- [Pointing data for screenshots]:
******

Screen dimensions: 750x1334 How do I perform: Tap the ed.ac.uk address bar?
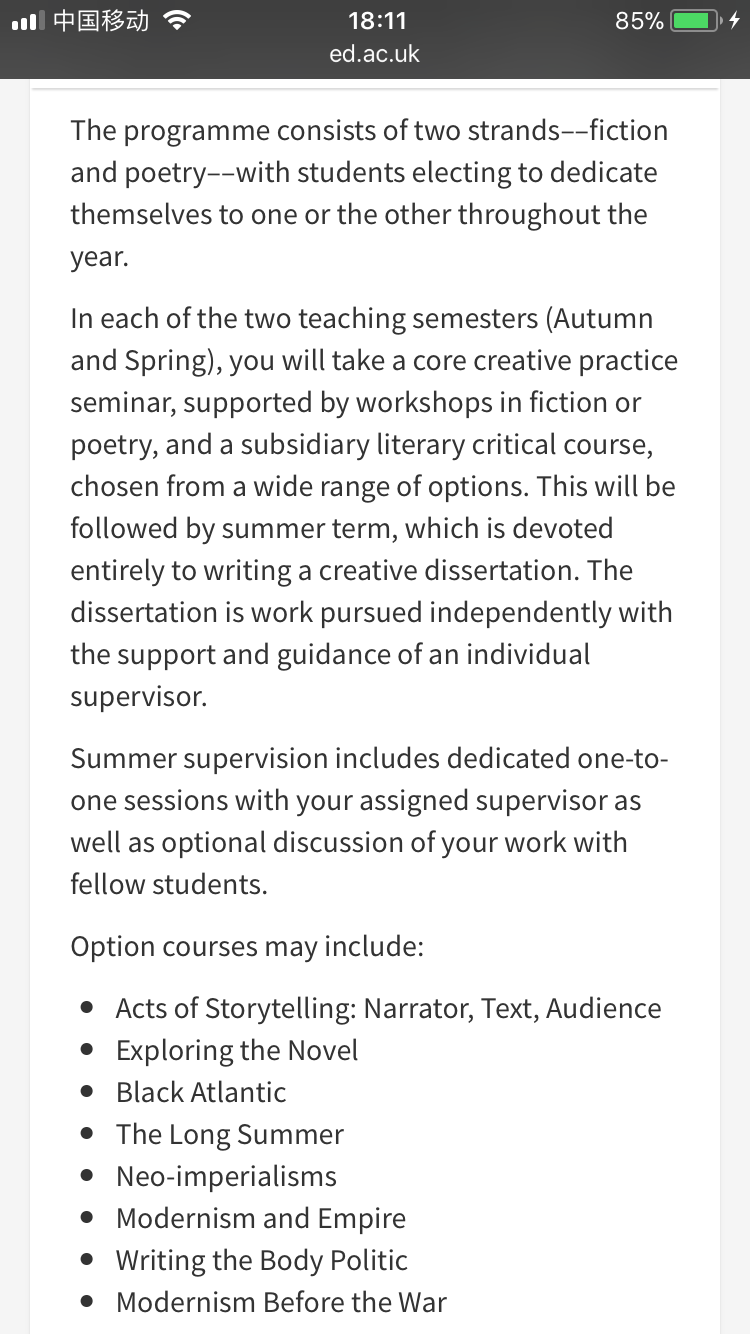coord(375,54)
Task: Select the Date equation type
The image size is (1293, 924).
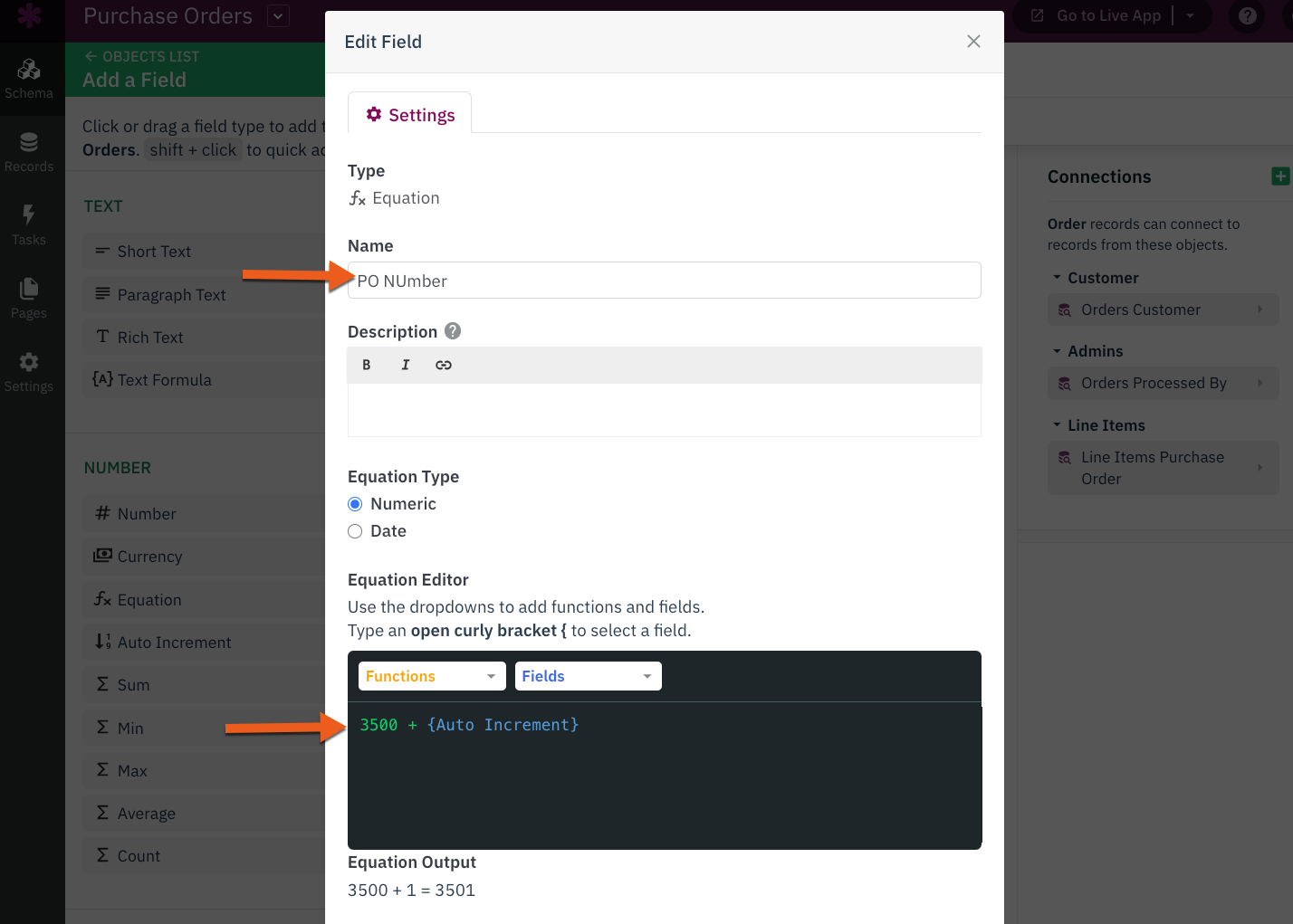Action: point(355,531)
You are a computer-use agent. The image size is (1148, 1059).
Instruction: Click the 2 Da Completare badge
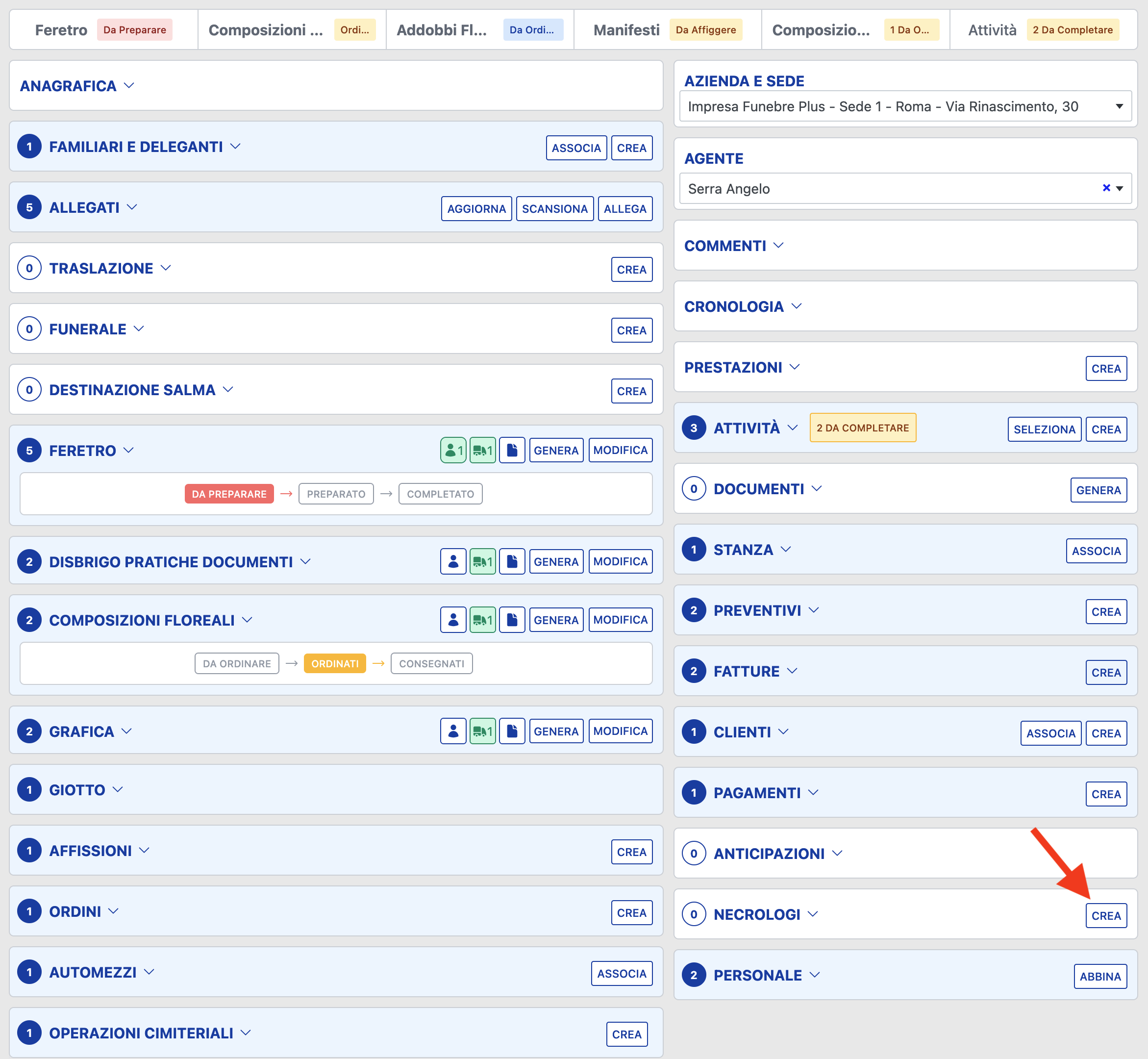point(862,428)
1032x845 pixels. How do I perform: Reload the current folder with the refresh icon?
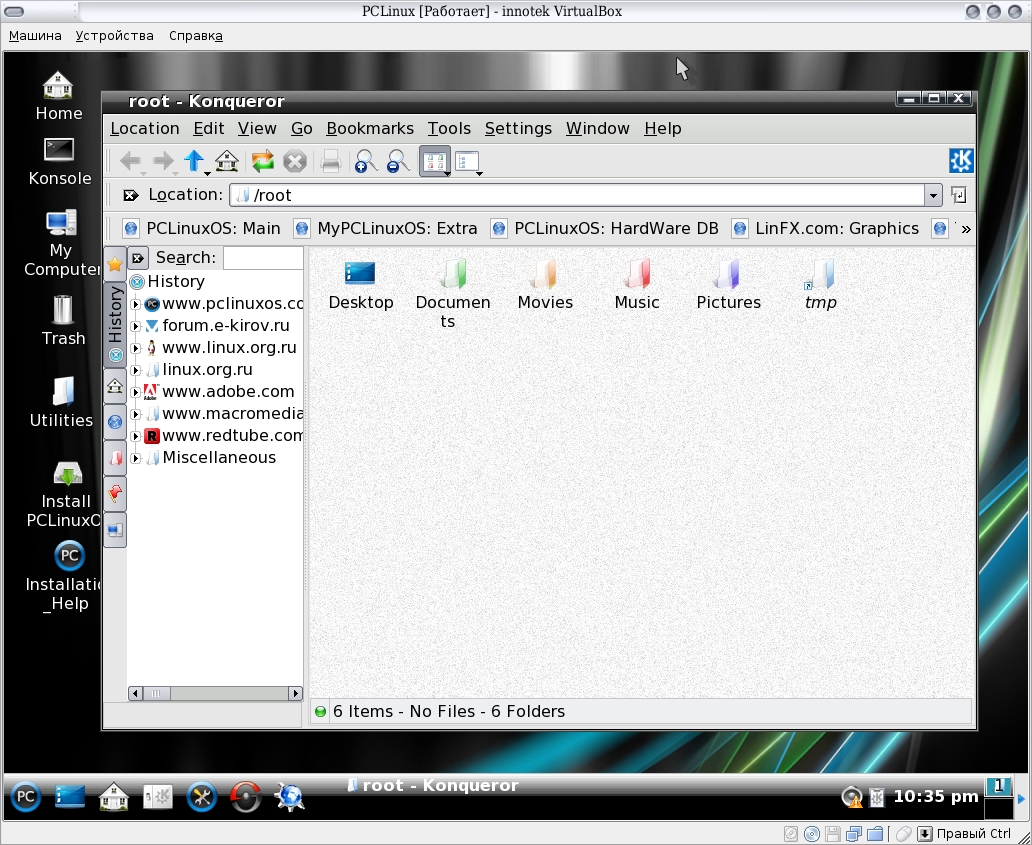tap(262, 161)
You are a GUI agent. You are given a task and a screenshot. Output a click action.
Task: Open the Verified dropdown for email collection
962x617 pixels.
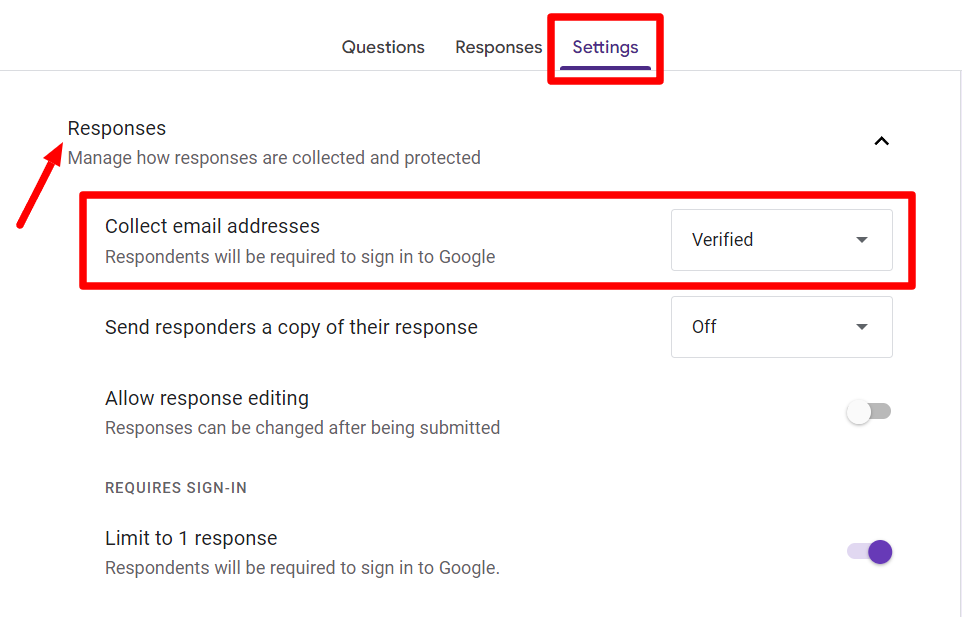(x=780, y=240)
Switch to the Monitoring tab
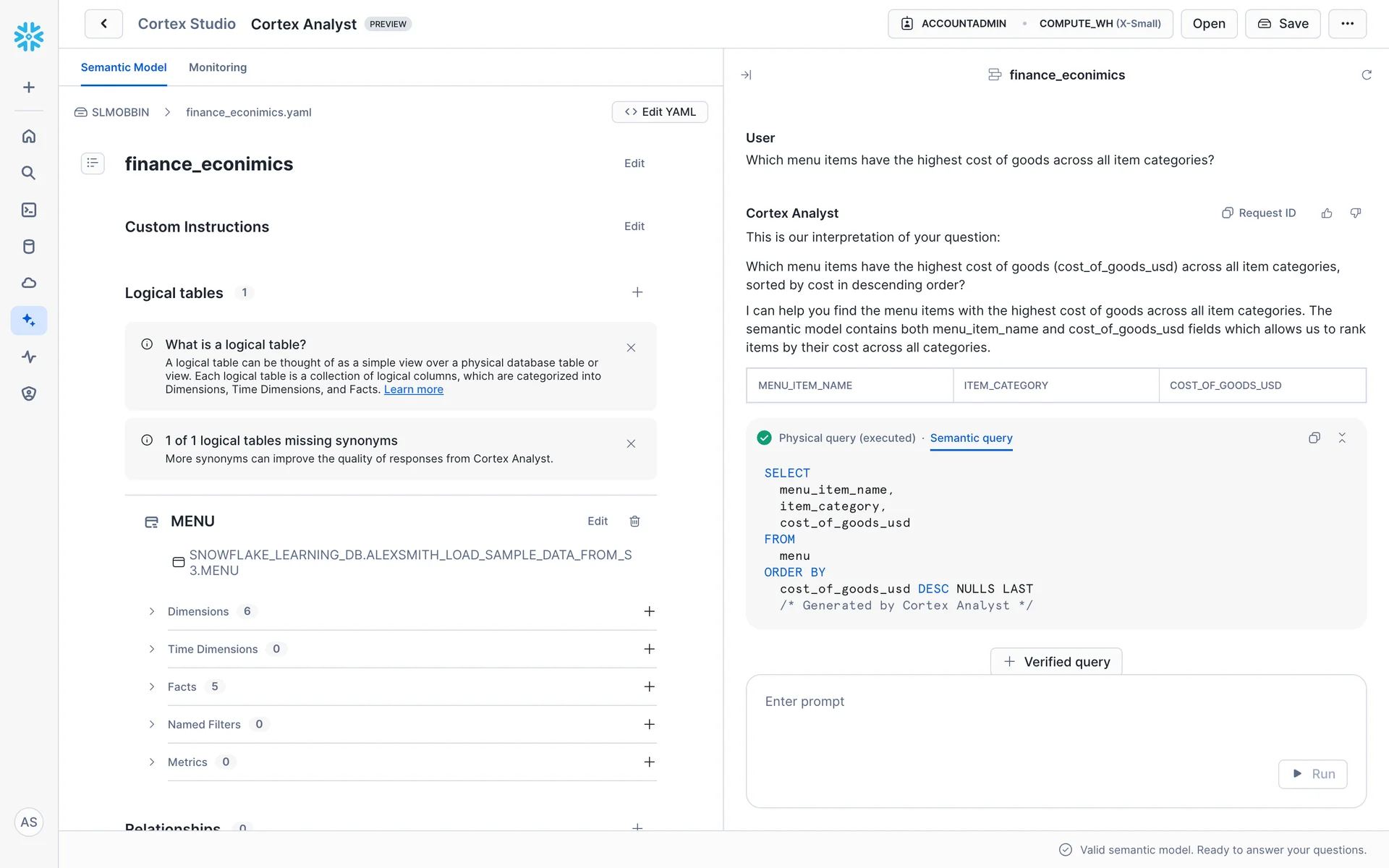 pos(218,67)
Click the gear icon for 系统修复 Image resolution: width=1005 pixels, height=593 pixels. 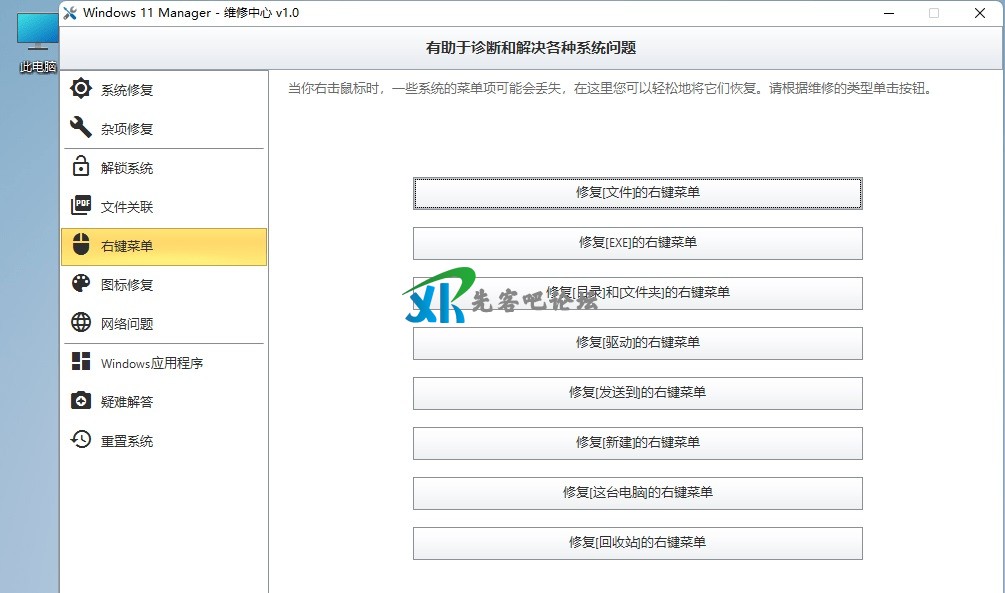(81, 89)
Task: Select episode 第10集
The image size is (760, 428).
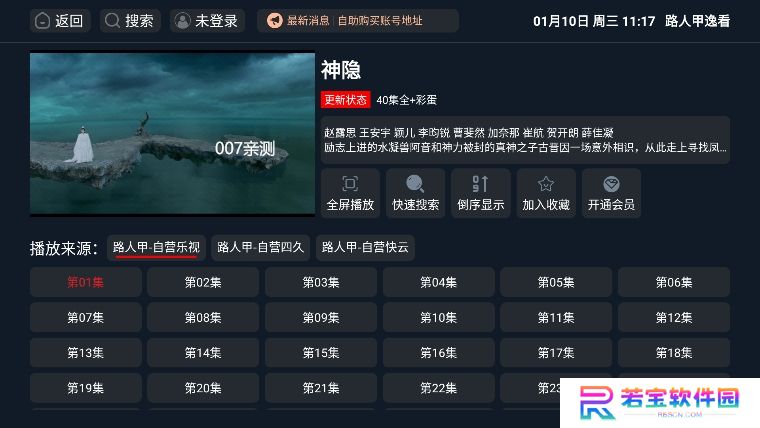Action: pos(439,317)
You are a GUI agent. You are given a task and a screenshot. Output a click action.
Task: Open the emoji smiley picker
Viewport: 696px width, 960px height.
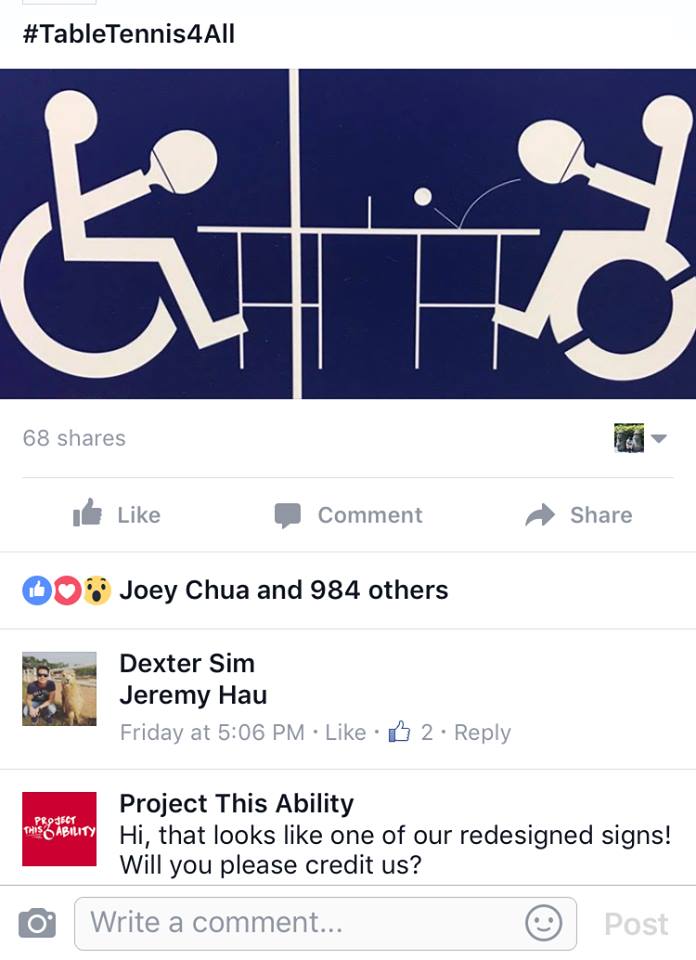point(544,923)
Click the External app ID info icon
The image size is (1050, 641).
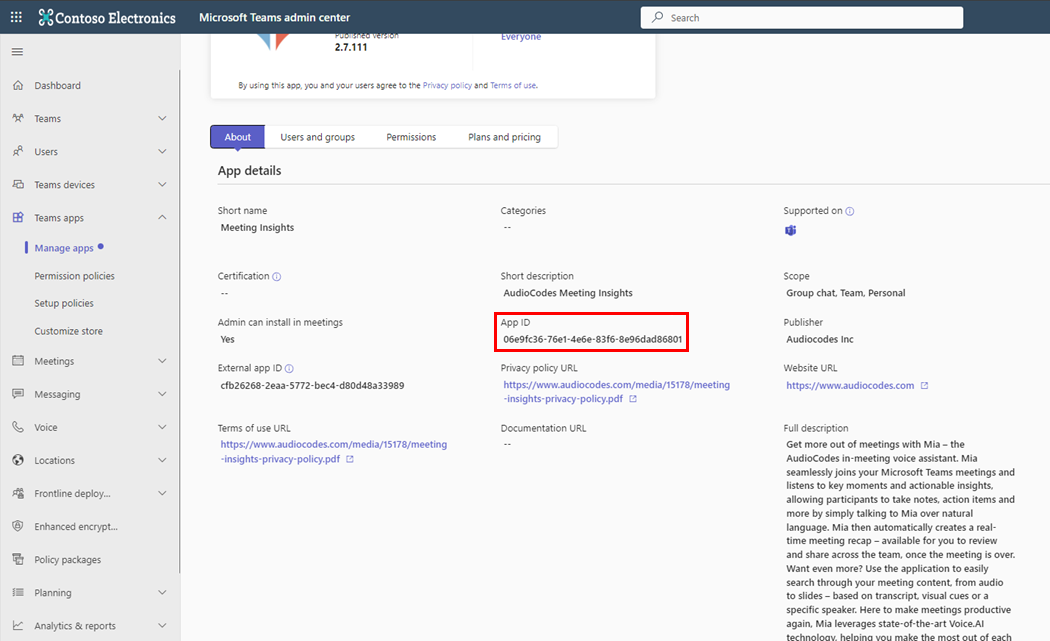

******

- [WHAT IS BEING ASKED]: Update the rows from the line with "Task: Select the Date equation type" to the line with "point(862,428)" by replacing "image size" with "screenshot size" and keeping everything else the same. Leave the pictures out of your answer.

- [OUTPUT]:
Task: Select the Date equation type
The screenshot size is (1293, 924).
Action: point(355,531)
You are a computer-use agent. The screenshot size is (1148, 1059).
Instruction: Click the 2 Da Completare badge
point(862,428)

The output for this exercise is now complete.